A profession is a vocation characterized by a common body of knowledge and a procedure for certifying proficient members. Most professions have representative organizations that establish performance standards and permit members to exchange ideas of mutual concern. Several well-known organizations that serve the HR profession are the Society for Human Resource Management, the Human Resource Certification Institute, the American Society for Training and Development, and WorldatWork.
The largest national professional organization for individuals involved in human resource management is the Society for Human Resource Management. Its goals include defining, maintaining, and improving standards of excellence in the practice of human resource management. Founded in 1948, SHRM presently represents more than 250,000 individual members in over 140 countries, and has a network of more than 575 affiliated chapters in the United States.
One of the more significant developments in the field of HRM has been the establishment of the Human Resource Certification Institute, an affiliate of SHRM. Founded in 1976, HRCI created a certification program to establish standardized levels of training and work experience in the profession. HRCI offers three certifications for HR professionals—PHR (Professional in Human Resources), SPHR (Senior Professional in Human Resources), and GPHR (Global Professional in Human Resources).
The American Society for Training and Development is the world’s largest association dedicated to workplace learning and performance professionals. The ASTD Certification Institute has the Certified Professional in Learning and Performance credential to provide a way for professionals to establish a standard level of proficiency and knowledge of the field.

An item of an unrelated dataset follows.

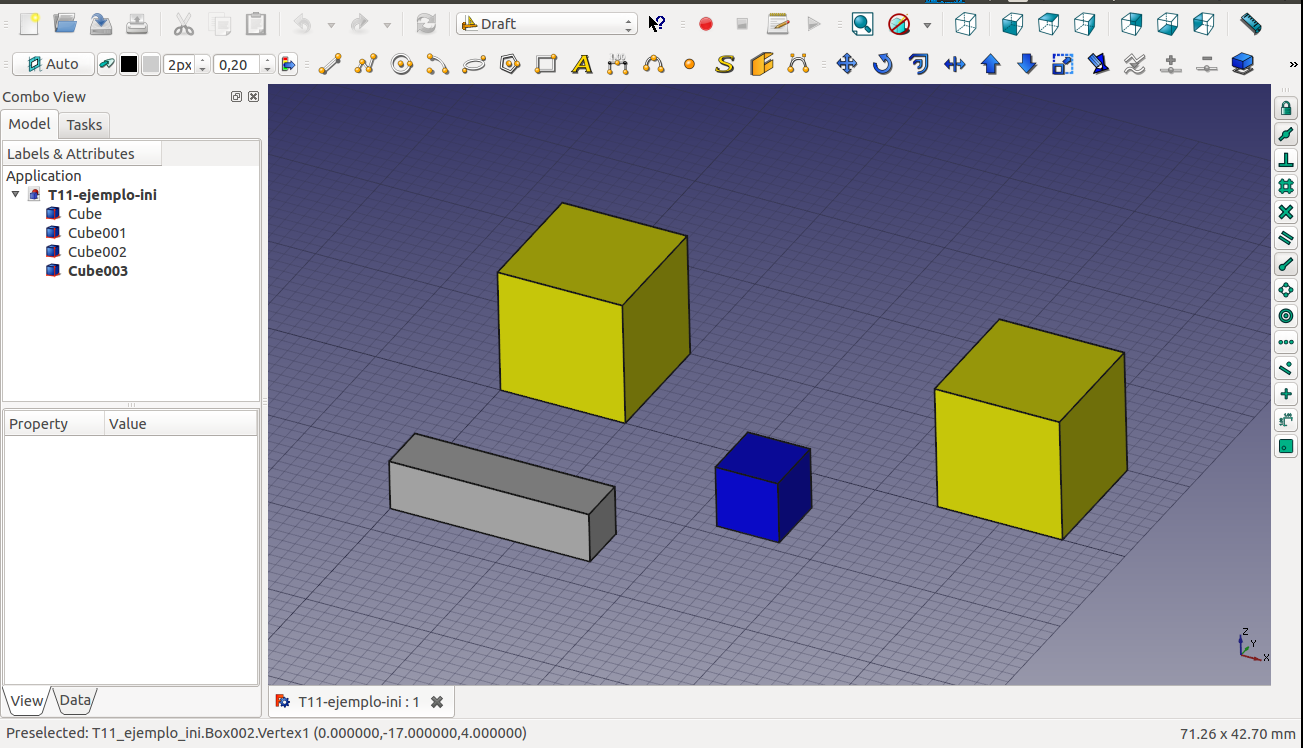Select the Draft Line tool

WorldatWork, originally founded in 1955 as the American Compensation Association (ACA), is a professional association focused on compensation, benefits, work–life effectiveness, and total rewards. These are the strategies that organizations use to attract, motivate, and retain an engaged and productive workforce. The WorldatWork Society of Certified Professionals certifies human resource professionals in the disciplines of compensation, benefits, and work–life.
Cultural differences among countries are a major factor influencing global business. This borderless world adds dramatically to the difficulty of managing human capital. Cultural differences are often the biggest barrier to doing business in the global market.
A country’s culture is the set of values, symbols, beliefs, languages, and norms that guide human behavior within the country.
Companies operating in the global environment recognize that national cultures differ and that such differences cannot be ignored. For example, a businessperson who travels from Switzerland to Italy goes from a country where meetings tend to be highly structured and expected to start on time, to one where meetings can be more informal and punctuality is less important. Recognizing the cultural differences present in a workplace can help managers achieve maximum effectiveness.